Devo dizer que concordo com esta dupla visão sobre um tema que voltou a conhecer recentemente novos episódios e parece que terá ainda mais desenvolvimentos nos tempos que se avizinham, facto que leva Passos Coelho a admitir que decorrerá de tais situações um sentimento de injustiça na sociedade portuguesa.
Em bom rigor estas conclusões "merecerão" uma opinião favorável por parte significativa da população na medida em que não serão diferentes da opinião generalizada dessa mesma população e é, sem duvida, esta a questão que merece reflexão.
A prescrição de qualquer processo é uma aberração judicial onde entroncam diversos factores todos eles inadmissíveis numa Sociedade presumivelmente justa e em que um dos seus pilares - a justiça - é a base da garantia da protecção da lei e do direito de qualquer cidadão em igualdade de circunstâncias, não fosse essa mesma justiça, por definição de conceito, "cega".
Tais factores são em concreto os seguintes:
Em primeiro lugar o sistema judicial não "consegue" nos processos mais complexos (e mais mediáticos) criar meios para, dentro dos prazos legais, poder fazer justiça, isto é, condenar os culpados e absolver os inocentes. Pelo contrário, a "teia" legal que se tece ao invés de emaranhar que nela "pousa" consciente ou inconscientemente o que faz é prender a própria aranha que fica, dessa forma, refém de si própria.
Uma segunda questão que resulta claramente da primeira e será mesmo a sua principal causa é a complexidade legalmente aceite de um sistema de recursos e de outros "expedientes dilatórios" que "arrasta" qualquer processo o tempo suficiente para ao fim de algum tempo terminar sem culpados nem inocentes, mas apenas com processos sem julgamento.
Por fim é preciso entender que as leis que os juízes não parecem conseguir aplicar são precisamente aquelas que são emanadas da sede do poder legislativo - a Assembleia da República - onde parte significativa dos seus membros são advogados, isto é e para quem não tenha percebido onde se pretende chegar, aqueles que fazem as leis são os mesmos que as hão-de "esgrimir" posteriormente em tribunal, já para não falar do papel de algumas Sociedades de Advogados no "precioso" papel de assessoria aos diversos grupos parlamentares...
Poderia juntar-se um quarto argumento que resulta da aparente "fragilidade" do papel do Ministério Público que parece cada vez mais incapaz de sustentar em tribunal as suas próprias acusações, "motivando" recurso atrás de recurso até ao arquivamento ou prescrição final.
A aberração judicial a que me referi anteriormente é, pois, o resultado de um sistema judicial falível e, porventura, em falência aos "olhos" dos portugueses, da qual nada mais resulta do que uma não-justiça, ou seja, a denegação da justiça que, em bom rigor, o próprio "beneficiário" da prescrição deveria preferir porque, tal como fica subentendido pelas palavras do Primeiro-Ministro, dessa situação resulta mais facilmente a percepção geral de que essa foi apenas a forma de não vir a ser condenado.
A justiça é também conhecida por ser surda e muda.

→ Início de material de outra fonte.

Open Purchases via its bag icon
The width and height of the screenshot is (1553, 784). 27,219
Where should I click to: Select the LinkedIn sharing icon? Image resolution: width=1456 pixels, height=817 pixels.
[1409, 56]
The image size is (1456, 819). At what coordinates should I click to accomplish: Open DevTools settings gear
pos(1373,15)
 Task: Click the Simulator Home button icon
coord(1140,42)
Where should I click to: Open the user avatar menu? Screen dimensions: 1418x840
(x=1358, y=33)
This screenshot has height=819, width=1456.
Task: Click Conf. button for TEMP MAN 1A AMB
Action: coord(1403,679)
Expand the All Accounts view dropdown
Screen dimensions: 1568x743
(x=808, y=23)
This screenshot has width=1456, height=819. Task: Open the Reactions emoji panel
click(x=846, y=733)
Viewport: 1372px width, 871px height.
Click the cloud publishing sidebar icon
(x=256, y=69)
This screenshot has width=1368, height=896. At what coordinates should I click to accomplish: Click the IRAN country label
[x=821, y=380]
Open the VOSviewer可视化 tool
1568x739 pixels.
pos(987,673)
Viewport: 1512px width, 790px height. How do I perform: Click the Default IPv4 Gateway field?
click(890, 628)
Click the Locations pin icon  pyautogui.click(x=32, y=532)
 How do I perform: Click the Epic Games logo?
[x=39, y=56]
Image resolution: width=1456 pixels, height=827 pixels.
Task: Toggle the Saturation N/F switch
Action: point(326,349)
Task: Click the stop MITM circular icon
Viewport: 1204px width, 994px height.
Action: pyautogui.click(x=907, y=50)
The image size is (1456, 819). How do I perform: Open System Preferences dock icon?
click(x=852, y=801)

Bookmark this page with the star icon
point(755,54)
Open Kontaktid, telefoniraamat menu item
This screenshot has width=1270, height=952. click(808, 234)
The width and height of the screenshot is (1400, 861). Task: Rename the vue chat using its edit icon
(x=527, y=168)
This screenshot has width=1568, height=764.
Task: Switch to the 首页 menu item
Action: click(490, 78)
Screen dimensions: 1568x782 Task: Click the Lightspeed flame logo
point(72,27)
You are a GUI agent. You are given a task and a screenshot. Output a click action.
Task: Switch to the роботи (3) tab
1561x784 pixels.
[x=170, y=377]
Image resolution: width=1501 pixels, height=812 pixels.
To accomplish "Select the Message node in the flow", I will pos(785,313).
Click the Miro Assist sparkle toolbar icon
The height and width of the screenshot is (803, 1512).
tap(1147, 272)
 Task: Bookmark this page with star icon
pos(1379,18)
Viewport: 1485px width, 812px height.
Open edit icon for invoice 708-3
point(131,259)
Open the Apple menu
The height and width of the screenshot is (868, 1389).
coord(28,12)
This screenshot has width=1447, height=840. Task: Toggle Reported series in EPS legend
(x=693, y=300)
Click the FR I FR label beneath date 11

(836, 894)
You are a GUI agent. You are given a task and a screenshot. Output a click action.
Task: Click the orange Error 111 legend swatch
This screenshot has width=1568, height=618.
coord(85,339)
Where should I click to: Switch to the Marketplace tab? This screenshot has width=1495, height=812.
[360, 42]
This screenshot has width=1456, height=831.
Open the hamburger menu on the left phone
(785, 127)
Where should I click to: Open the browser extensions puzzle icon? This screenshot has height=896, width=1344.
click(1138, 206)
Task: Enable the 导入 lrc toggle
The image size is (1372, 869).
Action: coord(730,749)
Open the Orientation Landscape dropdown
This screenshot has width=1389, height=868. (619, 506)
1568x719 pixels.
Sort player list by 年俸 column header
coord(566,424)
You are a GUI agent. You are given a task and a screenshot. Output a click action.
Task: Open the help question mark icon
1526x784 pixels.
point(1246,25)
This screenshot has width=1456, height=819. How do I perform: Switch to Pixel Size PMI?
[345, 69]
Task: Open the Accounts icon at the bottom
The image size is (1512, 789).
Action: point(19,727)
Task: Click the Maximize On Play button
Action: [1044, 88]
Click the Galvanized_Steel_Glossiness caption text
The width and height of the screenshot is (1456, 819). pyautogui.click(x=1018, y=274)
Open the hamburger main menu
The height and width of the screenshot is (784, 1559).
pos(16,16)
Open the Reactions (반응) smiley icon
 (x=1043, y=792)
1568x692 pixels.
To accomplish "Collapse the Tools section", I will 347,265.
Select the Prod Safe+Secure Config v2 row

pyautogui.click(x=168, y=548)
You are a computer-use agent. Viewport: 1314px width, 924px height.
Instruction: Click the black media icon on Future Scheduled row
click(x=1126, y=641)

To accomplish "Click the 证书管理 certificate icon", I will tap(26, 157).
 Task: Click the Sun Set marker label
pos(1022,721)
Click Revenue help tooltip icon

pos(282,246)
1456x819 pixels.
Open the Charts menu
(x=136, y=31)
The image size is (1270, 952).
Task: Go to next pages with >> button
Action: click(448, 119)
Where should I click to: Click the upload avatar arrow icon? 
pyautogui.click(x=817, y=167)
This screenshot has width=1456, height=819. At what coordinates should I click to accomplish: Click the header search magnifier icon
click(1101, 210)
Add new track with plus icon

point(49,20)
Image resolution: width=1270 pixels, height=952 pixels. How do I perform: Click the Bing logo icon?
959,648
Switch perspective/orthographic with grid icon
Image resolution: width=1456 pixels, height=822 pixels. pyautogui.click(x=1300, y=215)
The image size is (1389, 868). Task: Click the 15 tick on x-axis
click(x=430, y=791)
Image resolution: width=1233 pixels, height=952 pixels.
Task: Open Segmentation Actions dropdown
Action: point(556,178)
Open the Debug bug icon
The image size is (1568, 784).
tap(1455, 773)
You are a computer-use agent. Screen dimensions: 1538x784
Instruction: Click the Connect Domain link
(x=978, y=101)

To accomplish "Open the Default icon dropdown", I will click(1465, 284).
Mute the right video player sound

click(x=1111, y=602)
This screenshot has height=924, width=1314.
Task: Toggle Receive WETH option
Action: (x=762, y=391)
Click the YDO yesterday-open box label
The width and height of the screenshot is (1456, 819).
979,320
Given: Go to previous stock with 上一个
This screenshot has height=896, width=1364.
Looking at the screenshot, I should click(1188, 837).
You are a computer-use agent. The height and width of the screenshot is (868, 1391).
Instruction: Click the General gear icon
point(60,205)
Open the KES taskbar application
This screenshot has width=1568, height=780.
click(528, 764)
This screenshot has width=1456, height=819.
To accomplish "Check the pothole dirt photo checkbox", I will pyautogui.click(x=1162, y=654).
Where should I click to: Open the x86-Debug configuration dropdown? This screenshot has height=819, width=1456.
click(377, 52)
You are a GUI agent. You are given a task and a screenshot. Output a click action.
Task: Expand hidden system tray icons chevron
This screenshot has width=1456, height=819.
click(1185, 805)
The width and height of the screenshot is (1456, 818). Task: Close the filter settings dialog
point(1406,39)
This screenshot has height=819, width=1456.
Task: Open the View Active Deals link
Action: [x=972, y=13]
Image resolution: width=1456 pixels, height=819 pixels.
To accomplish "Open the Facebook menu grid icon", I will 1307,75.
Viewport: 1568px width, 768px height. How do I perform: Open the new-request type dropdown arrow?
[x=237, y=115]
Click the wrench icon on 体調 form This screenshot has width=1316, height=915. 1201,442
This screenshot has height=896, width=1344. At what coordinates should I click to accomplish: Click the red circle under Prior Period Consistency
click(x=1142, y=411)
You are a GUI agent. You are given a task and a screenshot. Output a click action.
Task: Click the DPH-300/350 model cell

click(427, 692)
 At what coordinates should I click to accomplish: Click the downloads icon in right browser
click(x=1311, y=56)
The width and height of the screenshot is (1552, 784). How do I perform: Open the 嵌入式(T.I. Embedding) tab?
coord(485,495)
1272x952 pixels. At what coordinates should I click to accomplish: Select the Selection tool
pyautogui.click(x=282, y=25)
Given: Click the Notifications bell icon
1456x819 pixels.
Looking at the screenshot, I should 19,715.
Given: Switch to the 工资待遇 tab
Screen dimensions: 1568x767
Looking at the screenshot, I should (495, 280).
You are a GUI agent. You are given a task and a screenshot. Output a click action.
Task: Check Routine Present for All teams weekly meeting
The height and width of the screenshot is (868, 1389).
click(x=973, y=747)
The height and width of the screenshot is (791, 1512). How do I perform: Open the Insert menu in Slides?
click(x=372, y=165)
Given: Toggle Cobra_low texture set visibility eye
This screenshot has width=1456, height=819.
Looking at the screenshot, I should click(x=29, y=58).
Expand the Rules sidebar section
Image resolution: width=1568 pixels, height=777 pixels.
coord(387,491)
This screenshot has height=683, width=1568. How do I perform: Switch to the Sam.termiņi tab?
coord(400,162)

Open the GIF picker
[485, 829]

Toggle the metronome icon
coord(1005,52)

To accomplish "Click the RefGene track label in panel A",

Confesso não concordar nem tão-pouco algum dia ter percebido o alcance e significado desta frase. A justiça tem, definitivamente, de ter uma visão que distinga o bem do mal, ouvir todas as partes e saber proferir decisões justas. O que se passa actualmente é que tal não sucede porque essa mesma justiça actua como um refém, isto é, incapaz de ser livre. Assim vão as cousas.